Shoppers still love Costco ... but they also have a new favorite store.
Both the warehouse giant and department store Dillard's scored an 83 out of 100 on the latest American Customer Satisfaction Index, tying for the top spot among department and discount stores and specialty retail stores.
Costco ( has long been a favorite among shoppers. )
"[Costco] has that model of: this is what we do, this is who we are, what we sell and we are going to do it really well," said David VanAmburg, managing director at ACSI. "They aren't the fanciest or flowery looking store, but they put that money into good prices and staffing."
Following two years of declines, customer satisfaction among retailers increased 4.7%, the report found.
The improvement in customer satisfaction is a good news and bad news for the retail industry. The rise in happy customers is partly due the continued surge in online shopping.
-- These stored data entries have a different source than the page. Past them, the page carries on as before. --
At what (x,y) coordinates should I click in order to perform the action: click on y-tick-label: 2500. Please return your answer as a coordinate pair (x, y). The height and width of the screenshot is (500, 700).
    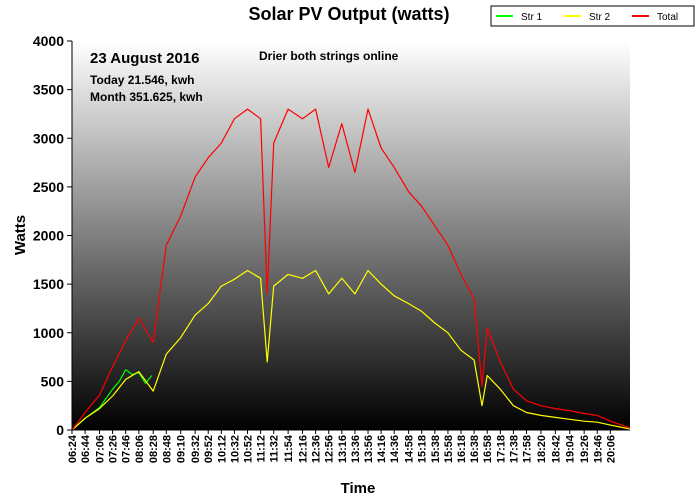
    Looking at the image, I should click on (48, 187).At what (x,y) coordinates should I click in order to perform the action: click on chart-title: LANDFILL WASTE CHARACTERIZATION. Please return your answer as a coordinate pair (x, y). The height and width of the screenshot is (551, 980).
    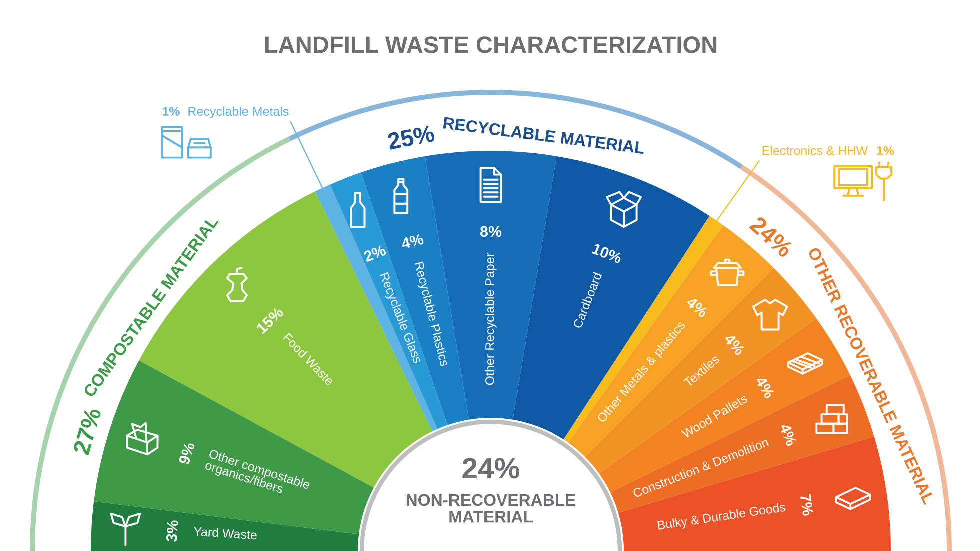
    Looking at the image, I should click on (491, 45).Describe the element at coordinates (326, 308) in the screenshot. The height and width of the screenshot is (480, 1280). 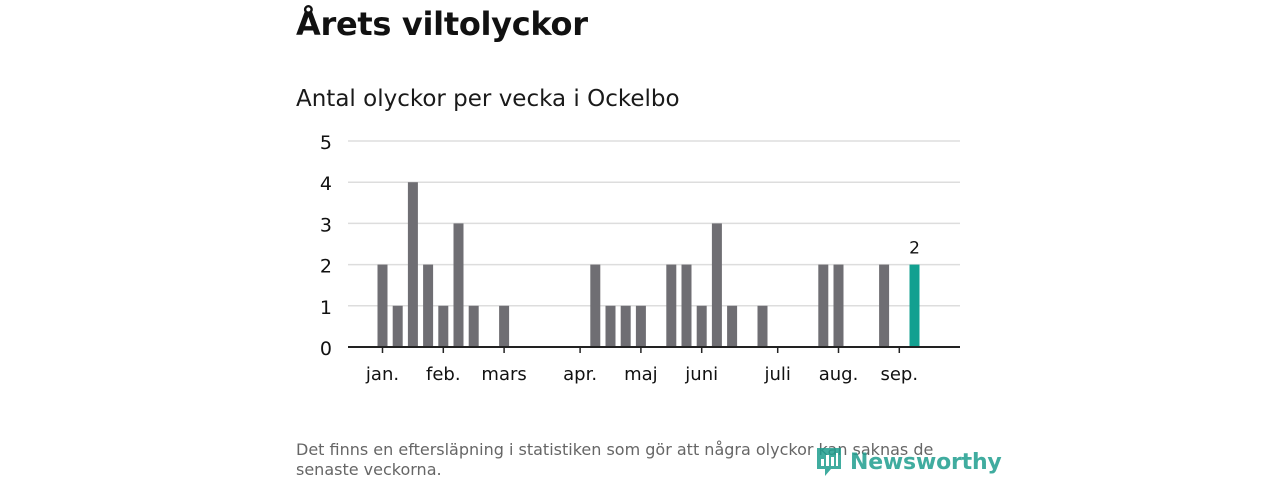
I see `y-tick-label: 1` at that location.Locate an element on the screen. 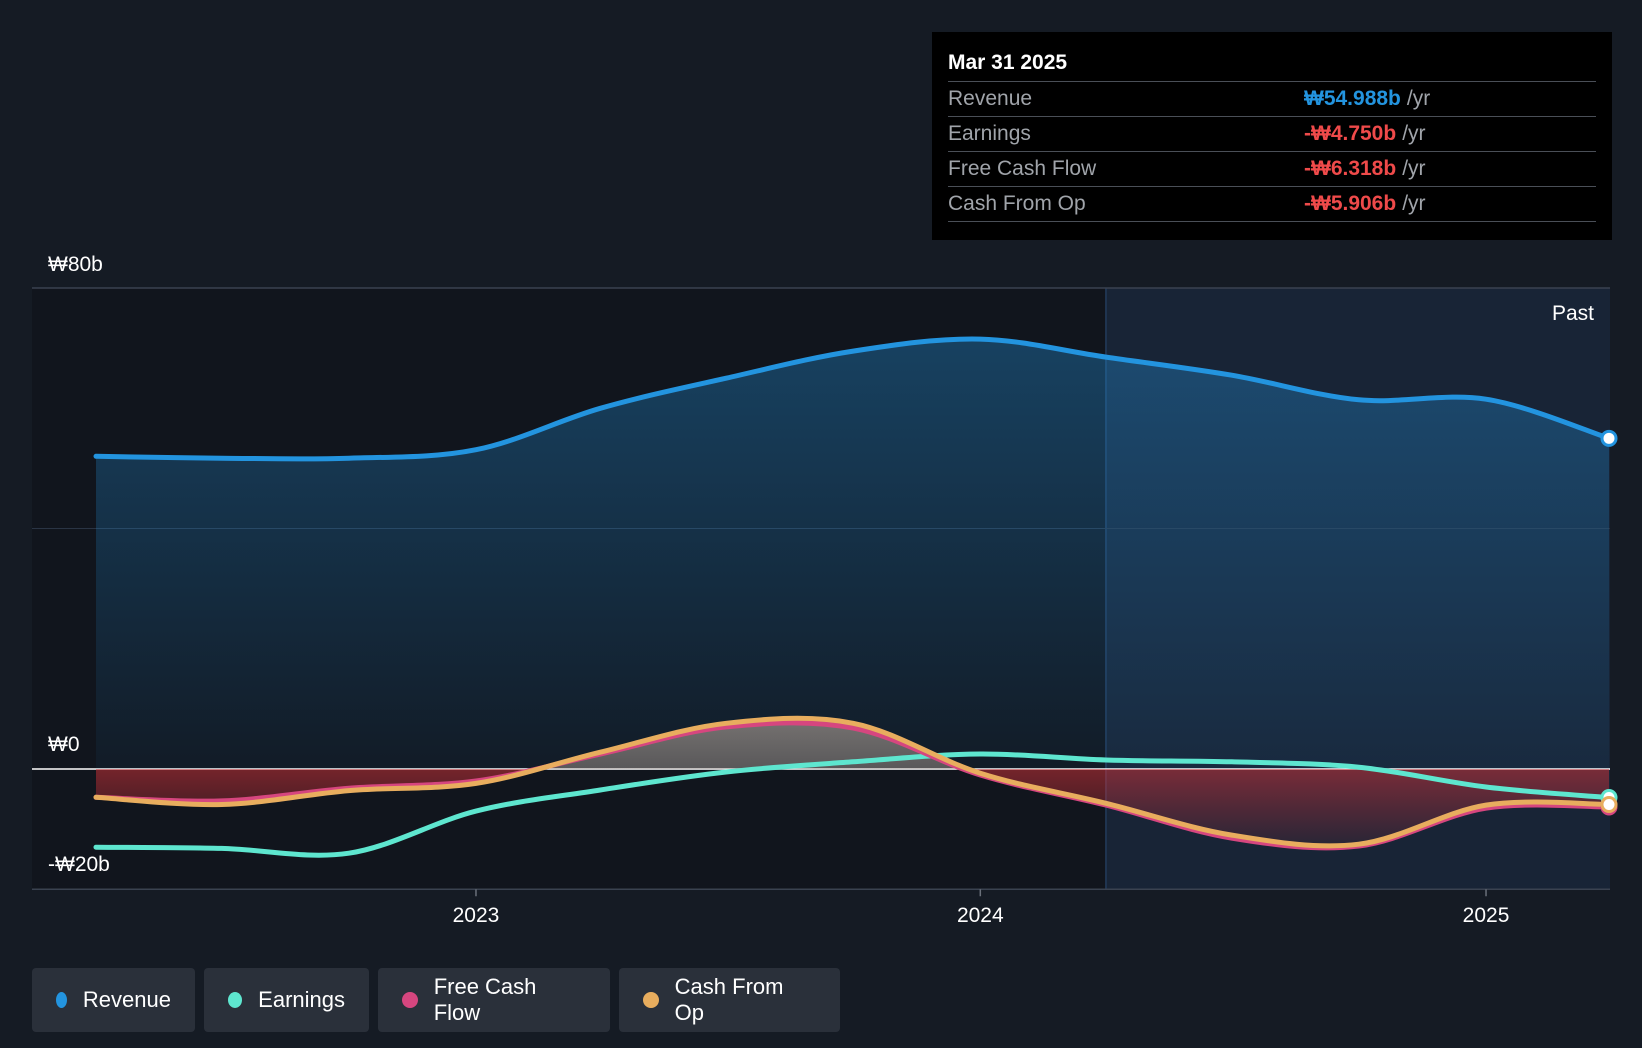 This screenshot has height=1048, width=1642. x-tick-label: 2024 is located at coordinates (980, 916).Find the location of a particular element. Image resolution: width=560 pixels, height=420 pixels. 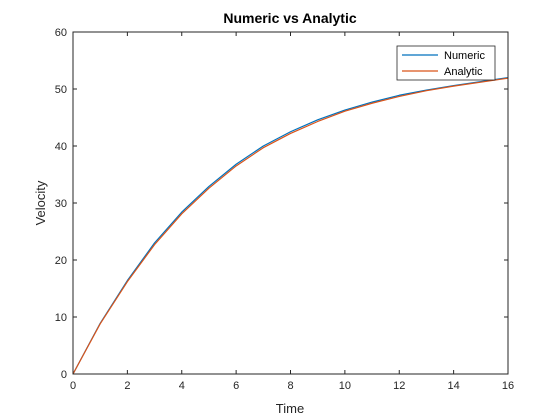

x-tick-label: 6 is located at coordinates (236, 386).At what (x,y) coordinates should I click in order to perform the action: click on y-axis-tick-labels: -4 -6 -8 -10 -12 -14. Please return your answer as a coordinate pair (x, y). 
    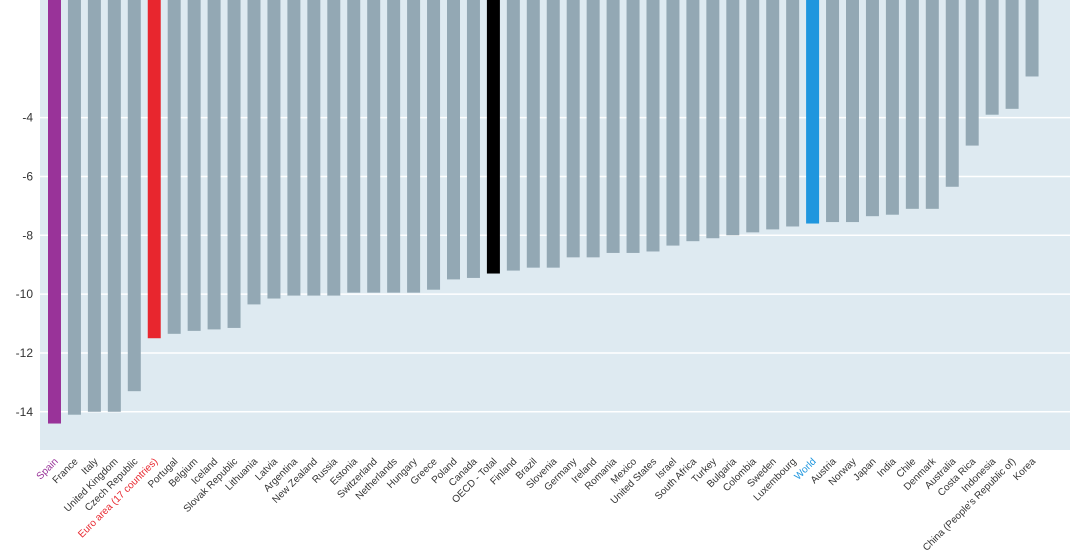
    Looking at the image, I should click on (25, 265).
Less crowded stores don't always bode well for sales at brick-and-mortar stores, but they do tend to help boost customer satisfaction.
"Stores have committed to improving customer services and improving the in-store experience," said VanAmburg.
For example, JCPenney (, )which announced last week that it plans to close up to 140 stores, saw a lofty increase in its score last year, with an 11% jump.
VanAmburg credited the retailer's decision to sell appliances to help broaden customer appeal as helping boost its standing.
The report is based on more than 12,000 customer surveys conducted at the end of 2016, which rated stores in six categories including department stores, specialty stores and supermarkets.
When it comes to keeping customers happy, it's not always about price.
Walmart, which saw its score jump 9% from 2015, still ranked last among the retailers.
The discount giant rolled out a new staffing strategy for the holiday season to help customers locate merchandise, check-out quicker and boost customer service that seemed to have worked, VanAmburg noted.
"What tends to be the most important as a shopper is 'can I get in and out as efficiently as possible?'" said VanAmburg.
Abercrombie & Fitch, which came in last place in 2015, saw the biggest increase in its score: jumping 17% to 76, but it still ranked just above Walmart.
While the retail industry as a whole improved, Nordstrom's score dropped 2% to 80 -- the lowest since 2008.
The high-end department store, which President Donald Trump blasted on Twitter after it discontinued purchasing daughter Ivanka Trump's collection, has been performing strong online, but struggling with its in-store experience, VanAmburg noted.
"It's most likely a combination of staffing and merchandise," he said.